Enter my grief counselor, who gave me a lifeline and gently pulled me toward the shore. It was not an immediate rescue and required work from me to reach the sand. We spoke initially every day and eventually three times a week to now once a week. He listened and understood my pain. He knew what I was going through as an experienced Hospice grief counselor for over 25 years. He helped me reach the shore and gave me tools to safely swim again and not worry that I would drown in my darkness and fears. I am moving toward my flow but no longer worry about staying afloat.

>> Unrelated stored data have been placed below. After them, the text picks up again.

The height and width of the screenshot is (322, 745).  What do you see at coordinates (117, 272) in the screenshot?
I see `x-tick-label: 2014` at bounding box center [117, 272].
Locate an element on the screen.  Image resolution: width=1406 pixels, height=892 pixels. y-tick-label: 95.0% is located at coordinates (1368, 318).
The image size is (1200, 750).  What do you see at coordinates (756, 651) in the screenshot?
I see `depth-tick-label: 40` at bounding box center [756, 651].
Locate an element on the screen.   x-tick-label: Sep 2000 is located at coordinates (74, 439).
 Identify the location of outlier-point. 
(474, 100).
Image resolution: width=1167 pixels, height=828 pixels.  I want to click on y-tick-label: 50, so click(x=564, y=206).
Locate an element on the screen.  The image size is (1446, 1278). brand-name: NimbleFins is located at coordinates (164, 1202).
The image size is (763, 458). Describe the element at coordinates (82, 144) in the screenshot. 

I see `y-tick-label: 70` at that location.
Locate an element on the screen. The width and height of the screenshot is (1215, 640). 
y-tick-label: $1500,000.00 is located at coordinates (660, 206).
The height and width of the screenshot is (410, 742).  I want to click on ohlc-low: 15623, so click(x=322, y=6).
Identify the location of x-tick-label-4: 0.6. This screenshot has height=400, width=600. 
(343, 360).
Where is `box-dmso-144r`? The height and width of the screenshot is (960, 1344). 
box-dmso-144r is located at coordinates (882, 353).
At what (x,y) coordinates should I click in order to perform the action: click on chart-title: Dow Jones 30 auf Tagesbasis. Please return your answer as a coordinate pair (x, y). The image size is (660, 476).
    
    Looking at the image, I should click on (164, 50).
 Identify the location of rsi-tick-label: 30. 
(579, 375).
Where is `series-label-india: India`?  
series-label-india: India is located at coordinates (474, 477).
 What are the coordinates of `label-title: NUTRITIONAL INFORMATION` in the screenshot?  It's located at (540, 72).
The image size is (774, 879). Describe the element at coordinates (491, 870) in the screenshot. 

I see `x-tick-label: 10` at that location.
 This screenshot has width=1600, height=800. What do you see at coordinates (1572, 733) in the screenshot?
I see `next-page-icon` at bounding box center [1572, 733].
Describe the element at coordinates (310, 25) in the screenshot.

How did I stay open and learn how to meet each new day? Dr. Cassandra Brene Brown said it best: “Sometimes the bravest and most important thing you can do is to show up” Fred Colby invited me to join a support group he started about two years ago for Widowers. I found hope and strength and support from my seven brothers, whom I call good friends who continue to help me as I journey down this path. Seven men whom I would never have met now united in a fraternity by our common loss, forever together to give hope and comfort to each other.
I try to pay it forward and now lead a group for Widowers in my area of the United States. I find joy in being able to help my brothers. I have no special skills; I lend an ear, share what helps me and try to be a source of comfort and support to my brothers as we walk this path together. I owe a debt of gratitude to all these men, especially Herb Knoll, who has helped me in so many ways.
It takes courage for my brothers to show up and try. Believe that if you are doing this, you are walking the path of a courageous man. I never thought the grief would open my mind to roads and trails that offer me so much insight. So often, we see grief as the crippler, the destroyer of us ever enjoying life again.
Grief is a part of our lives but not the sum of our lives.
I read a line written by the youngest poet laureate Amanda Gorman for the New Year 2022. She wrote, “Solace can be sourced from sorrow.” What a powerful line! It encourages us to find solace, comfort, and peace from our sadness. That my friends require work, it doesn’t happen overnight; it may take a very long time, but if you work on it, you can find peace, comfort, and hope.
I know because I am trying to work on it each day.